The uptick this year in public markets did provide some relief, boosting asset valuations and increasing investor confidence in private equity and other asset classes, but the impact of the financial crisis has nonetheless had a profound impact on the investor community.
According to Tim Friedman, head of communications for Preqin, "Although the recovery in the public markets and adjustment in private equity fund valuations has alleviated the denominator effect that many investors were suffering from at the start of 2009, we are finding that many backers of private equity funds have fundamentally altered their attitudes toward the asset class."
The pressure on the private equity sector as a whole hasn't fundamentally changed its composition. Buyout funds continued to lead the sector in 2009, with 84 of them raising $102 billion. Meanwhile, 170 venture funds picked up $27 billion, and 96 real estate funds were able to raise $41 billion. In the fourth quarter of last year, 13 buyout funds close with an aggregate $14 billion, while 24 venture funds closed with $24 billion in capital. Seventeen real estate funds closed with $7 billion.
Likewise, regional breakdowns remained consistent with previous years, in that funds focused on North America raised the most capital, followed by Europe, then Asia, and then the rest of the world. The 228 funds targeting investments in North America attracted $145 billion last year. The 136 funds focusing on Europe raised $74 billion. While the 118 targeting investments in Asia and the rest of the world raised $27 billion. For the fourth quarter, funds focused on North America raised $19 billion, with $11 billion for Europe and $5 billion for Asia and the rest of the world.
Examining Portfolios More Closely
The pressure on both fund-raising and returns last year made it more difficult for private equity funds achieve final closes.
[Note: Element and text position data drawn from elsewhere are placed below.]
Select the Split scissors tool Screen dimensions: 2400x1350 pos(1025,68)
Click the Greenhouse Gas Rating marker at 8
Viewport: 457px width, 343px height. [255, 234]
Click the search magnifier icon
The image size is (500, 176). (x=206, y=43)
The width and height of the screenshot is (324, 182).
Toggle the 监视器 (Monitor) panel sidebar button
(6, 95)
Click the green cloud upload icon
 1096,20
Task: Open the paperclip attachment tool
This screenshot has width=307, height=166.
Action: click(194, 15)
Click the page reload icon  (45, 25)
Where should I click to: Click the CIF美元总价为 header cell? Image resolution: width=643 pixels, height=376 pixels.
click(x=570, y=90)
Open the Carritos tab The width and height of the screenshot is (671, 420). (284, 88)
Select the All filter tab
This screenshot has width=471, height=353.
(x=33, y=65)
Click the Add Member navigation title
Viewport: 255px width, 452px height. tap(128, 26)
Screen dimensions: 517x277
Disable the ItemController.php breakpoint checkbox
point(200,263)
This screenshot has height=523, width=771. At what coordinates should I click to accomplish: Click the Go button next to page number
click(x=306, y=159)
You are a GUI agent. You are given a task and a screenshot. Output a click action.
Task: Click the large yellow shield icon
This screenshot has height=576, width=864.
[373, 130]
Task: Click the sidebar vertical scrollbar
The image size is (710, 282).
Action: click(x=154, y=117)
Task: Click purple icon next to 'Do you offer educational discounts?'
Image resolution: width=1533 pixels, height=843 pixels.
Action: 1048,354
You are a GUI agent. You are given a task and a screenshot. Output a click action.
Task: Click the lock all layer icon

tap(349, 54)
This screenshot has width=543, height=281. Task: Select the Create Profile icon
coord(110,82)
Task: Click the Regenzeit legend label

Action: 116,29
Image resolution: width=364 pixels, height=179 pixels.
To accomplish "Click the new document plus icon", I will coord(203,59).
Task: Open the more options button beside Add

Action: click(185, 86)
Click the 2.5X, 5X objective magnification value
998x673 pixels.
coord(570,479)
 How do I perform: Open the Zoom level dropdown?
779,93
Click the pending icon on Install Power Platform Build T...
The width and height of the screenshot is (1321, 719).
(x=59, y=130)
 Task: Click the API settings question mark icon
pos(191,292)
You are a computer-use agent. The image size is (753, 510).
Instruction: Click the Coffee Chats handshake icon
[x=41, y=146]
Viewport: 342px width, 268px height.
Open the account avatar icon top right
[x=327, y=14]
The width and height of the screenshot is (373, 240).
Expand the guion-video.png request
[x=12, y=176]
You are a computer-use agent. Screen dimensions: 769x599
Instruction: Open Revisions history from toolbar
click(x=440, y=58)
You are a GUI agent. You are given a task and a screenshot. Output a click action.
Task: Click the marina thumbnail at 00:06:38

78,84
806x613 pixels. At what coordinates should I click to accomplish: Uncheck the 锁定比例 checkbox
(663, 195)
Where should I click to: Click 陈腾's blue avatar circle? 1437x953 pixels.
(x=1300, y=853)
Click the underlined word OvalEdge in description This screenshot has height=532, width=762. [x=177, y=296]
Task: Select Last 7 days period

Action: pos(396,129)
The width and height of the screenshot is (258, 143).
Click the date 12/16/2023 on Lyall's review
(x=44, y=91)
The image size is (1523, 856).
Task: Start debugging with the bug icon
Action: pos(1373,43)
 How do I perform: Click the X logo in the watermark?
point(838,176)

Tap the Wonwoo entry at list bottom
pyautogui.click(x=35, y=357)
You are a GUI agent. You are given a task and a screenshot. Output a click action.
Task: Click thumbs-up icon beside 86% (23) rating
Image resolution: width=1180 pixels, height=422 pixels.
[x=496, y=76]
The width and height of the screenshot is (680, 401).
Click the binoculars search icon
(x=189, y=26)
On average, it took more than 18 months for a fund to close in 2009, up 50% from the 12 months it took in 2007. Investors are examining their portfolios more closely before making investments and taking much more time to consider new opportunities before deploying their capital.
Says Friedman: "Negotiating terms and conditions has become more of a key concern, and we are seeing a trend away from the bigger mega-buyout funds toward more of a focus on smaller midmarket and regionally focused vehicles."
Though 2009 was quiet for the private equity fund business, there is some hope for this year. Preqin puts the number of investors making new private equity commitments this year at 60%, with the rest not making any new moves. But expectations are changing based on last year's experience.
Better Exit Strategies Needed
Friedman observes: "Although investors are in a much clearer position now than at the start of 2009, the chances of a return to the fund-raising levels seen in 2007 and 2008 are very slim." The fact that fund distributions were leaner in 2009 means investors won't have as much capital as usual to put to work in the private equity market. So, Friedman notes, "Although the majority of investors will be active in 2010, it will be at a lesser rate than in recent years."
For the private equity market to recovery fully, the market for exits will need to bounce back. After all, this is what's needed to free capital already invested, and the availability of a way out will make it easier for investors to put money in. Not until private equity investors can have confidence in their exit strategies, Friedman says, "will we see annual private equity fund raising attaining $500 billion-plus levels once again."